Please write back every entry exactly, character for character.

START THE RECORDS

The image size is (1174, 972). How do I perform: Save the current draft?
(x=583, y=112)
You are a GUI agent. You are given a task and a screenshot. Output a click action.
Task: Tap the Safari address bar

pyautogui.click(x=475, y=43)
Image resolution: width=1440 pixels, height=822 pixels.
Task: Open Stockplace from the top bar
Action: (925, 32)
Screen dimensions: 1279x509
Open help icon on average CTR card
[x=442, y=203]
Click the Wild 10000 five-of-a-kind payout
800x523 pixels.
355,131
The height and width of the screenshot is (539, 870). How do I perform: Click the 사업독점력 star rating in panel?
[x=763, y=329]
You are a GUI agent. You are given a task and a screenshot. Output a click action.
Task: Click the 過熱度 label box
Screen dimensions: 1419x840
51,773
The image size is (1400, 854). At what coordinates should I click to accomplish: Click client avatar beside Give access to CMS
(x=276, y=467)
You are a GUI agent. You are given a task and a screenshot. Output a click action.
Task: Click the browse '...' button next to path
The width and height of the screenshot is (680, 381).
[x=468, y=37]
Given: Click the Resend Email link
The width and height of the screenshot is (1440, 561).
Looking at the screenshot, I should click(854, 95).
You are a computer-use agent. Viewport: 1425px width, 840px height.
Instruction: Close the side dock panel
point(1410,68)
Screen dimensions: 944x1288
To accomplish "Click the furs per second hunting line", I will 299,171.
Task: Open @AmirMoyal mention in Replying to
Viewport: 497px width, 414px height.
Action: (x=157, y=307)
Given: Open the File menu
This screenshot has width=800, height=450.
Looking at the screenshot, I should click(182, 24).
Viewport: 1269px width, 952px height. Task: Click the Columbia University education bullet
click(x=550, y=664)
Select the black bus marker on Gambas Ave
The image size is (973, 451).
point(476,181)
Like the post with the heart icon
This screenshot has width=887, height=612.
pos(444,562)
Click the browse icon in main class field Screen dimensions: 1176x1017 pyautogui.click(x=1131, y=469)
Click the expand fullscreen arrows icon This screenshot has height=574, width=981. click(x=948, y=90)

END THE RECORDS

RESPONSE TO THE TASK:
The image size is (1174, 972). How do I perform: Save the current draft?
(x=583, y=112)
You are a GUI agent. You are given a task and a screenshot. Output a click action.
Task: Tap the Safari address bar

pyautogui.click(x=475, y=43)
Image resolution: width=1440 pixels, height=822 pixels.
Task: Open Stockplace from the top bar
Action: (925, 32)
Screen dimensions: 1279x509
Open help icon on average CTR card
[x=442, y=203]
Click the Wild 10000 five-of-a-kind payout
800x523 pixels.
355,131
The height and width of the screenshot is (539, 870). How do I perform: Click the 사업독점력 star rating in panel?
[x=763, y=329]
You are a GUI agent. You are given a task and a screenshot. Output a click action.
Task: Click the 過熱度 label box
Screen dimensions: 1419x840
51,773
The image size is (1400, 854). At what coordinates should I click to accomplish: Click client avatar beside Give access to CMS
(x=276, y=467)
You are a GUI agent. You are given a task and a screenshot. Output a click action.
Task: Click the browse '...' button next to path
The width and height of the screenshot is (680, 381).
[x=468, y=37]
Given: Click the Resend Email link
The width and height of the screenshot is (1440, 561).
Looking at the screenshot, I should click(854, 95).
You are a computer-use agent. Viewport: 1425px width, 840px height.
Instruction: Close the side dock panel
point(1410,68)
Screen dimensions: 944x1288
To accomplish "Click the furs per second hunting line", I will 299,171.
Task: Open @AmirMoyal mention in Replying to
Viewport: 497px width, 414px height.
Action: (x=157, y=307)
Given: Open the File menu
This screenshot has width=800, height=450.
Looking at the screenshot, I should click(182, 24).
Viewport: 1269px width, 952px height. Task: Click the Columbia University education bullet
click(x=550, y=664)
Select the black bus marker on Gambas Ave
The image size is (973, 451).
point(476,181)
Like the post with the heart icon
This screenshot has width=887, height=612.
pos(444,562)
Click the browse icon in main class field Screen dimensions: 1176x1017 pyautogui.click(x=1131, y=469)
Click the expand fullscreen arrows icon This screenshot has height=574, width=981. click(x=948, y=90)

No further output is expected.